Professional and more serious players have found that their game benefits from using a break cue. A break cue allows for more power and control for the break shots, and will leave a more open table.
A regular playing cue is enough for a beginner or casual player. But, if you play competitively or hope to play competitively, you should consider getting a break and a regular cue.
When it comes to how many cues you need, it depends on the type of player you are. Depending on the player, the number of cues they require might differ. Some players may be collectors, and some players may live more simply and minimalistic.
If you’re looking for more than one cue, you’ll likely want a break cue and a regular playing cue at the very least.
2. Determine your cue budget
You don’t have to spend a fortune to get a good pool cue. You can buy something basic for as little as $50. But, there are some expensive high-end cues made for more advanced players that will retail for upwards of $1,000 or more.

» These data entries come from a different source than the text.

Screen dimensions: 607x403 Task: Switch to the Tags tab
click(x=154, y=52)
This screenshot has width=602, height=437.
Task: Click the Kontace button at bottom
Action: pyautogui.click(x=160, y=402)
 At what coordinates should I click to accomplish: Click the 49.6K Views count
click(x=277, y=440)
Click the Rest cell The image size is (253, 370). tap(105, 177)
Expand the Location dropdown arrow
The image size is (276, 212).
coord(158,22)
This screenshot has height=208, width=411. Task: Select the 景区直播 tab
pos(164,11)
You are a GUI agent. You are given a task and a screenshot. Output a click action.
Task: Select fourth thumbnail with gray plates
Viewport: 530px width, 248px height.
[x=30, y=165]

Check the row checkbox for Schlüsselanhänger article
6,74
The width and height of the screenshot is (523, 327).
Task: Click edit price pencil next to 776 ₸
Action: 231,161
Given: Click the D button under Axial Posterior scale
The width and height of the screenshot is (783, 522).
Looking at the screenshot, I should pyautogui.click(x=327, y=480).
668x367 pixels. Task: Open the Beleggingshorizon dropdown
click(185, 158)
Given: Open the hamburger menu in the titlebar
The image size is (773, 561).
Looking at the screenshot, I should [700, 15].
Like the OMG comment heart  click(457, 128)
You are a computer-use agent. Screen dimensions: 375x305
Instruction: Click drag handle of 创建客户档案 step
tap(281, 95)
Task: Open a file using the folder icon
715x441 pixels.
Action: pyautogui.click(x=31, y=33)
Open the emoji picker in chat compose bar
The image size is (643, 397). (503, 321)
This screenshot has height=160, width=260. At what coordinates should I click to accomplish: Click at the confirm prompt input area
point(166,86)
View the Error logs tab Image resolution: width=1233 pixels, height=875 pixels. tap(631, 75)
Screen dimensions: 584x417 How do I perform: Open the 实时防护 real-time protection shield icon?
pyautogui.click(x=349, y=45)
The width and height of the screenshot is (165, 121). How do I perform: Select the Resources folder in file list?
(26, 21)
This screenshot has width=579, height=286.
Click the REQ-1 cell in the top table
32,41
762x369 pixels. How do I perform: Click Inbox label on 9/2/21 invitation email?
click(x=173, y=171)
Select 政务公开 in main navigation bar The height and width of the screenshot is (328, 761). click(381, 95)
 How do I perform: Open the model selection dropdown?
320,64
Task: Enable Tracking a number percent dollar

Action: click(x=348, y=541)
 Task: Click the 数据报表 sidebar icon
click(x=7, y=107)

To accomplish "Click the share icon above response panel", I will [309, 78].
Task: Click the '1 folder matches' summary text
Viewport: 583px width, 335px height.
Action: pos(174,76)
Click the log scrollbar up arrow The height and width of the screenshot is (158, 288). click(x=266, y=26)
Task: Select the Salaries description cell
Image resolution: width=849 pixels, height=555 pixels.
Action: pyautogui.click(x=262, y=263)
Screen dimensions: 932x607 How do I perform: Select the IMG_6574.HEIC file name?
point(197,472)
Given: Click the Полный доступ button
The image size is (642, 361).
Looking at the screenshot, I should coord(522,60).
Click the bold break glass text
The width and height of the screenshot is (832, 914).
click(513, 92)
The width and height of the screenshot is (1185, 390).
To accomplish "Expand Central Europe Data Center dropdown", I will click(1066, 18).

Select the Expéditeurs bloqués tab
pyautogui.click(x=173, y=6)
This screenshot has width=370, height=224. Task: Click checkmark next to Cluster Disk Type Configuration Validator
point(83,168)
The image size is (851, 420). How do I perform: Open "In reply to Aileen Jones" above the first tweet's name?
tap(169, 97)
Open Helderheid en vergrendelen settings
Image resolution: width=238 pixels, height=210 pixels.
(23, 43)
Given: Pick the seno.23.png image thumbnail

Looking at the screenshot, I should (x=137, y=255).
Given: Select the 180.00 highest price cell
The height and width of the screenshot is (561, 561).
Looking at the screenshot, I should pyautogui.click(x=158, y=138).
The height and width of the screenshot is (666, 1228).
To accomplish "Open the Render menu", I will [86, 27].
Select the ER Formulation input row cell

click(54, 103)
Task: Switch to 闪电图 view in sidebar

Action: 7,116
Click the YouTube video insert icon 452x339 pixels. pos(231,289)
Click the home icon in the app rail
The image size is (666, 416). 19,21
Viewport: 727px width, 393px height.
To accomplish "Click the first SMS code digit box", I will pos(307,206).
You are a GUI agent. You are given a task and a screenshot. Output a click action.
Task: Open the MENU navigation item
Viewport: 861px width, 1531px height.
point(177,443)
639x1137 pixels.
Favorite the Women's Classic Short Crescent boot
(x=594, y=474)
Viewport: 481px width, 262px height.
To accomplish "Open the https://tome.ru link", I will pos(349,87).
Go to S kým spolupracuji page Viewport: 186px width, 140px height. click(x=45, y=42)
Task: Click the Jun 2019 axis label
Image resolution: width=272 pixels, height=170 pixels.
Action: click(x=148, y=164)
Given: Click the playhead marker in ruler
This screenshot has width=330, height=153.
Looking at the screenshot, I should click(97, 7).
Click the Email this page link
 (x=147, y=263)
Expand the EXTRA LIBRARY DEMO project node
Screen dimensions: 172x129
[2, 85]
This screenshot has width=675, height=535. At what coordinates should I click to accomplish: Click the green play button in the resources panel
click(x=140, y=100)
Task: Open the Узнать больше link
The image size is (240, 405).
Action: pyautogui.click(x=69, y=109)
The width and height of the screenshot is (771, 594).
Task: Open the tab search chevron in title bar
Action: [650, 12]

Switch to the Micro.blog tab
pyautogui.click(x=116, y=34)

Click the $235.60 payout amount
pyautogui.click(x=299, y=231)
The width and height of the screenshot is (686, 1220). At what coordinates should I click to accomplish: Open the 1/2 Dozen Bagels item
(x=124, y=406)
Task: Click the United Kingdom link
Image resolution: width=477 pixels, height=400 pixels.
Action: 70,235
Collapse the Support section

If you are a beginner, you should be ready to spend between $100 and $150 to get a decent cue. If you want a more advanced cue that has lower deflection and more premium construction, you’ll likely pay at least $200.
While beginners don’t have to pay less than $200 for a cue, we recommend doing so to avoid overpaying only to realize you don’t enjoy pool.
Additionally, your budget may depend on whether you want a custom or production pool cue.
A custom cue is made from scratch according to your specifications, and you can choose things like material, length, weight, and taper. In turn, custom cues will be more expensive. There are many custom cue makers that do amazing work.
Production cues are made according to the manufacturer’s specifications to suit specific markets or player types. These are often mass-produced, which is cheaper than making custom cues, resulting in a more affordable cue.
Production cues may not always fit your game perfectly, but you can make adjustments on your purchased pool cue, such as tip changes or switching out shafts.
3. Wood vs. carbon fiber
Next, you should decide whether you prefer a wooden or carbon fiber cue. If you are new to the game, you may have played with either type, but when it comes to recent cues, carbon fiber is probably more common.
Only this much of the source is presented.